[Dataset excerpt]
________________________

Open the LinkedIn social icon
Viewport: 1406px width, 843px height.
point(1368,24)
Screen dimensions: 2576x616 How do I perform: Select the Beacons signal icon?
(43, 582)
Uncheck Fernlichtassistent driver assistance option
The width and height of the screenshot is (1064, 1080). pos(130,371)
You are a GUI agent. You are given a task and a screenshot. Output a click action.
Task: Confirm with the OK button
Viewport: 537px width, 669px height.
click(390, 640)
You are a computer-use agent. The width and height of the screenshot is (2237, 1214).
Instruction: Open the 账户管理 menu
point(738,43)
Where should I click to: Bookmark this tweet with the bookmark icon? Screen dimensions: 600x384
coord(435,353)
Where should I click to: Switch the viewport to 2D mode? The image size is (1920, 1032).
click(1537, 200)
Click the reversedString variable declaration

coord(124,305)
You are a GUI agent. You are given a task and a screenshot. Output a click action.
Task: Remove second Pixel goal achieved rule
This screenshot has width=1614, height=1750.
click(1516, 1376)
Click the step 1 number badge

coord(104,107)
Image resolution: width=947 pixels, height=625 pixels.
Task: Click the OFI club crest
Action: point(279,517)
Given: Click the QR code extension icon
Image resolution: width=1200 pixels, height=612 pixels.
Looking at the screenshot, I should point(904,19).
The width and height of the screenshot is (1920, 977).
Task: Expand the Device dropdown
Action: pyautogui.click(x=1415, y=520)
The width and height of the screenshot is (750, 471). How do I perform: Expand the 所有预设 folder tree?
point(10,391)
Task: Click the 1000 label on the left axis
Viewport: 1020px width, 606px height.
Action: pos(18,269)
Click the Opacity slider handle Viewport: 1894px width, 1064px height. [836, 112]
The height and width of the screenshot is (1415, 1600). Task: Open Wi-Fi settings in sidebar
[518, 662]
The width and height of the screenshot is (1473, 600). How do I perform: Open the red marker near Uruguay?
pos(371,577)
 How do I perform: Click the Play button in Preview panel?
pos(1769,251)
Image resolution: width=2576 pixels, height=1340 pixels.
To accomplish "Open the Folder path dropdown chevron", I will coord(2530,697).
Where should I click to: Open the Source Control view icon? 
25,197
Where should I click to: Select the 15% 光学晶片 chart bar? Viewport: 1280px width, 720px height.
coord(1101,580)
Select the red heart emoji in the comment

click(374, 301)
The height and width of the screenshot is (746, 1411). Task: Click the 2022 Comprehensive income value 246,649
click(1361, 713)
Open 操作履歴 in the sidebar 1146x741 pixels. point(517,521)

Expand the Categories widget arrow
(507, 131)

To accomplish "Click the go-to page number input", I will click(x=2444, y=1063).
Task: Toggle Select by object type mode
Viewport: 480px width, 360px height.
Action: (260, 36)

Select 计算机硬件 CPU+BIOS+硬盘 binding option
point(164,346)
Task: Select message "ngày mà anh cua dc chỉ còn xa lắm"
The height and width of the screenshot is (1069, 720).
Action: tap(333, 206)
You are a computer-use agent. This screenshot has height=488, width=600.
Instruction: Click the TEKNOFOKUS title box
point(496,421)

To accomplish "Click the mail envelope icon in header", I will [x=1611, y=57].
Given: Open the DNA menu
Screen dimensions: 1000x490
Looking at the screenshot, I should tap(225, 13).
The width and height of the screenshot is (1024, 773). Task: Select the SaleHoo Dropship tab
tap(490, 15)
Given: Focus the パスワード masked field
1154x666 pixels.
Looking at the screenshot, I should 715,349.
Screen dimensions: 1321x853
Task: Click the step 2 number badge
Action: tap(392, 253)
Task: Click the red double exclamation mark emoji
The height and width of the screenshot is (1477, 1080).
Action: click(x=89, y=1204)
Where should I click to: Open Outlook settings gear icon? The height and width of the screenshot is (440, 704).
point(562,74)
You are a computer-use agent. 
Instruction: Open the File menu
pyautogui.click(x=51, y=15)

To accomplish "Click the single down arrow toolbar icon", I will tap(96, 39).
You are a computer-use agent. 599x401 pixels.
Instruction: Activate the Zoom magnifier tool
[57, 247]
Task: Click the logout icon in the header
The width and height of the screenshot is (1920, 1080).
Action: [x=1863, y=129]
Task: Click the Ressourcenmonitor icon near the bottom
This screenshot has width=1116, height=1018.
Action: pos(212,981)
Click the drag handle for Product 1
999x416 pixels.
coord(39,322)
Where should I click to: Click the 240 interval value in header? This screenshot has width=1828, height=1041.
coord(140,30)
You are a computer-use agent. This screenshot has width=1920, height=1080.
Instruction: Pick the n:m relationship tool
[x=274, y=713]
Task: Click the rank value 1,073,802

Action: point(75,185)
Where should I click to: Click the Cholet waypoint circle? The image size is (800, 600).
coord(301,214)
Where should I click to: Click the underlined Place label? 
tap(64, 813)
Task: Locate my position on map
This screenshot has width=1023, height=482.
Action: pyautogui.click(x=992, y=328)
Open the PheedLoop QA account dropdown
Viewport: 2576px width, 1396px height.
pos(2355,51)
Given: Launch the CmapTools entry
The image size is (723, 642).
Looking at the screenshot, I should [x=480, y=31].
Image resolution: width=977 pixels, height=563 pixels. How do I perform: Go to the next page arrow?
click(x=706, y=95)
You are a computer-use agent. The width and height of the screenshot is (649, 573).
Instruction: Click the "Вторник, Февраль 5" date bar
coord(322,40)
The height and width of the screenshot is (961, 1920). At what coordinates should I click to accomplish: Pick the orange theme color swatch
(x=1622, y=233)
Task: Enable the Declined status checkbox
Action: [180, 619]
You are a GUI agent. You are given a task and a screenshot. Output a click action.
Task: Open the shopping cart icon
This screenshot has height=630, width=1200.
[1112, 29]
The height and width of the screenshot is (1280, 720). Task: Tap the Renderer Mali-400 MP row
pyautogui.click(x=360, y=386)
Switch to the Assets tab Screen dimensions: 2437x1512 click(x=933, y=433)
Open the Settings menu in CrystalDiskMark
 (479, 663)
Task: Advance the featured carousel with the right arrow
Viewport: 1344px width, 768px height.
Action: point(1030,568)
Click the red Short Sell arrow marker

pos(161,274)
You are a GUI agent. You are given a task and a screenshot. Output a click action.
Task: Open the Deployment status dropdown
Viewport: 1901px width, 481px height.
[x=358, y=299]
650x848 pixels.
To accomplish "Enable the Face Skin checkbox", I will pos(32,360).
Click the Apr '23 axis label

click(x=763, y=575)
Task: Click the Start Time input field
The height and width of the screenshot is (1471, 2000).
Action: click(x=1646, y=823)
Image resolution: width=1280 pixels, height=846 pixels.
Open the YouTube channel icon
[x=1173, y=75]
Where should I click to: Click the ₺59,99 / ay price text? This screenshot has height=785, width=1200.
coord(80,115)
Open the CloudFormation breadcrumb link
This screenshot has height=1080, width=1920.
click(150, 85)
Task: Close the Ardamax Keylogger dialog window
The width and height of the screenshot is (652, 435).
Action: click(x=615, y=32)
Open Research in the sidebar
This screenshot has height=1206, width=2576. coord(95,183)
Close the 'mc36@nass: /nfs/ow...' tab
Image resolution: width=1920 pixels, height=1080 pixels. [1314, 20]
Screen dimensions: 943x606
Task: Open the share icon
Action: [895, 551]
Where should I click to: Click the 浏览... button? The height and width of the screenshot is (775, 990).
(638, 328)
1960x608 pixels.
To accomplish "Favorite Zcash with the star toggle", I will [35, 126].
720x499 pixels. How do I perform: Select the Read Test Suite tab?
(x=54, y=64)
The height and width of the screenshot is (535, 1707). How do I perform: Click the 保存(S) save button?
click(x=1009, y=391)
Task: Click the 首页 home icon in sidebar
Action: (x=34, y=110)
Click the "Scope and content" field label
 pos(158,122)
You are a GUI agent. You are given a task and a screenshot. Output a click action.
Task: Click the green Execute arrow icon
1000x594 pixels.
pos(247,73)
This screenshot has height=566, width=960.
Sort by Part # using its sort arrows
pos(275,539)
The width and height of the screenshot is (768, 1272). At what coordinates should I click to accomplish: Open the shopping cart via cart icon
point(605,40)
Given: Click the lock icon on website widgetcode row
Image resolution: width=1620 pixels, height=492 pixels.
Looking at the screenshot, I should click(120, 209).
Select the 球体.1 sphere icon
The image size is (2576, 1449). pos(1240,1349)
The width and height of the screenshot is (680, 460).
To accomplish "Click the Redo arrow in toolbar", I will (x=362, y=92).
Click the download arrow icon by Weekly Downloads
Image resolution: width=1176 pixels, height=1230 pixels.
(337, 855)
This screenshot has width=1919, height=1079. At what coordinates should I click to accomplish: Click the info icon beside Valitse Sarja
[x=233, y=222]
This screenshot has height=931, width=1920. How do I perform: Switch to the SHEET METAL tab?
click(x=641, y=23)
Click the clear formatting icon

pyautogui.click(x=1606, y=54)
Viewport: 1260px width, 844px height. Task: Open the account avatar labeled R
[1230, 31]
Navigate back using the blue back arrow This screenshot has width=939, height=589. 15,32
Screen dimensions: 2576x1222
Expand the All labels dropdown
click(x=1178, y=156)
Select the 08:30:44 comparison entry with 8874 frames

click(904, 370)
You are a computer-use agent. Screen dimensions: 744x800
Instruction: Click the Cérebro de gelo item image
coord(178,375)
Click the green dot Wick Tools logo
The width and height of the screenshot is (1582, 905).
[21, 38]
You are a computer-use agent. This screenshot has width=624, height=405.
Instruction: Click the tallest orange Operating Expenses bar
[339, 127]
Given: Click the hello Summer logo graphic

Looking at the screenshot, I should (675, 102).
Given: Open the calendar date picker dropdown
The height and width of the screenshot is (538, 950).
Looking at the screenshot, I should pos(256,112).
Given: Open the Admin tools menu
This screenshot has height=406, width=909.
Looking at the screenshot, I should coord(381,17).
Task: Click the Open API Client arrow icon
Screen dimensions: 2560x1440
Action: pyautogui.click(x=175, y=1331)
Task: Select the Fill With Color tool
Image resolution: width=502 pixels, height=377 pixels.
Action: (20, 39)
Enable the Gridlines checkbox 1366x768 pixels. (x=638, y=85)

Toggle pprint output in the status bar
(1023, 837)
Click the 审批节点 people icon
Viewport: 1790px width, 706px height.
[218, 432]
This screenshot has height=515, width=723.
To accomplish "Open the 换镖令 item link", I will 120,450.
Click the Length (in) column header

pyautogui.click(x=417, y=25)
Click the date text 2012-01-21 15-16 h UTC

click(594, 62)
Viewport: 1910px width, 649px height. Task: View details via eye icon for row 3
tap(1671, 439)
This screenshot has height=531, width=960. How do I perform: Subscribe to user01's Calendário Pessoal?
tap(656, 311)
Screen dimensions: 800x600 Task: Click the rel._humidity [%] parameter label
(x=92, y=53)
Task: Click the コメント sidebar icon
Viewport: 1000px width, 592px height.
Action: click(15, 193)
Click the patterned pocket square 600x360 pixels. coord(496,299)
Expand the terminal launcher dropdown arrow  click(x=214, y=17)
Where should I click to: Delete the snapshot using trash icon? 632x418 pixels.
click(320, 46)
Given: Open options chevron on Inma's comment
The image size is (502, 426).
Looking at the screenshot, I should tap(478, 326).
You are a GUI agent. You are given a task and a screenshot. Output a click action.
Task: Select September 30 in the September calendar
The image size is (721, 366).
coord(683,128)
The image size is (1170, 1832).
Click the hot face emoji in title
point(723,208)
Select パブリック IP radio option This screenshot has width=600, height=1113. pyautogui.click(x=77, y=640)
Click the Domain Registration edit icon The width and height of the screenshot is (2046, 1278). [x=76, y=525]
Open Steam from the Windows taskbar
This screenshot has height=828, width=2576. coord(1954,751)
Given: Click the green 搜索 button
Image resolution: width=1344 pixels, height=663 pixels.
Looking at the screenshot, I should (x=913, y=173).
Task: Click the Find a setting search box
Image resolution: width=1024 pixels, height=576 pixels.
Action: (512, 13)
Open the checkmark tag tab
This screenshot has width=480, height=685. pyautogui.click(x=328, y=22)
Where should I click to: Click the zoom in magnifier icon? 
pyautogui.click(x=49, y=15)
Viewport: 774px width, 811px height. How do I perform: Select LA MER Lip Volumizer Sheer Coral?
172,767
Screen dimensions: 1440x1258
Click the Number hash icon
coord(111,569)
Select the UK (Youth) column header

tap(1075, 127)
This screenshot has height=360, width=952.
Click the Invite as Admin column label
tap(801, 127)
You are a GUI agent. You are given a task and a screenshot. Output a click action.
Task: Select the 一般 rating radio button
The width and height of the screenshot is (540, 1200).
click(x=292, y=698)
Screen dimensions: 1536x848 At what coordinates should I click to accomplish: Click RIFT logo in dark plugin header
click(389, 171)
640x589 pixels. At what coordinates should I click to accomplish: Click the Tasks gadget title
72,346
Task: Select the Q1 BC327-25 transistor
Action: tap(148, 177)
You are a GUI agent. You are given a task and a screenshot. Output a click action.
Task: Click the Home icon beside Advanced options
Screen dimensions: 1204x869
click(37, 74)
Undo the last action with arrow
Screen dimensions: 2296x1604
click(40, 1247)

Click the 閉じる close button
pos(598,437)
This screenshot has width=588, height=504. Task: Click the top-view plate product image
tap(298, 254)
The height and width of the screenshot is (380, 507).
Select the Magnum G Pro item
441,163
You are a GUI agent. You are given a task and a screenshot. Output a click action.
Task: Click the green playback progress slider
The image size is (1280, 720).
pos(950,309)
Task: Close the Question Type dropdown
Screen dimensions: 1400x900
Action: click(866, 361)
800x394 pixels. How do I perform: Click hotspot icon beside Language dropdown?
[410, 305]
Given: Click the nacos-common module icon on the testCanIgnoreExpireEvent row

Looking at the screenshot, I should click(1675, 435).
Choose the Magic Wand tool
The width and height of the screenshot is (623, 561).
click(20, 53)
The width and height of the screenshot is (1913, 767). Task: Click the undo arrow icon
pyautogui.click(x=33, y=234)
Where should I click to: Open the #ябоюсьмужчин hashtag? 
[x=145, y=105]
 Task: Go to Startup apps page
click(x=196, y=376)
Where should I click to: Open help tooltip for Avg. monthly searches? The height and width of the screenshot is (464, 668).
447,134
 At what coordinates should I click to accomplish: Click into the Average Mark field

________________________

EXERCISE DIRECTIONS:
Reproduce the data word for word from its first line through the line containing "coord(435,353)", with both of those lines included.

RESPONSE:
Open the LinkedIn social icon
Viewport: 1406px width, 843px height.
point(1368,24)
Screen dimensions: 2576x616 How do I perform: Select the Beacons signal icon?
(43, 582)
Uncheck Fernlichtassistent driver assistance option
The width and height of the screenshot is (1064, 1080). pos(130,371)
You are a GUI agent. You are given a task and a screenshot. Output a click action.
Task: Confirm with the OK button
Viewport: 537px width, 669px height.
click(390, 640)
You are a computer-use agent. The width and height of the screenshot is (2237, 1214).
Instruction: Open the 账户管理 menu
point(738,43)
Where should I click to: Bookmark this tweet with the bookmark icon? Screen dimensions: 600x384
coord(435,353)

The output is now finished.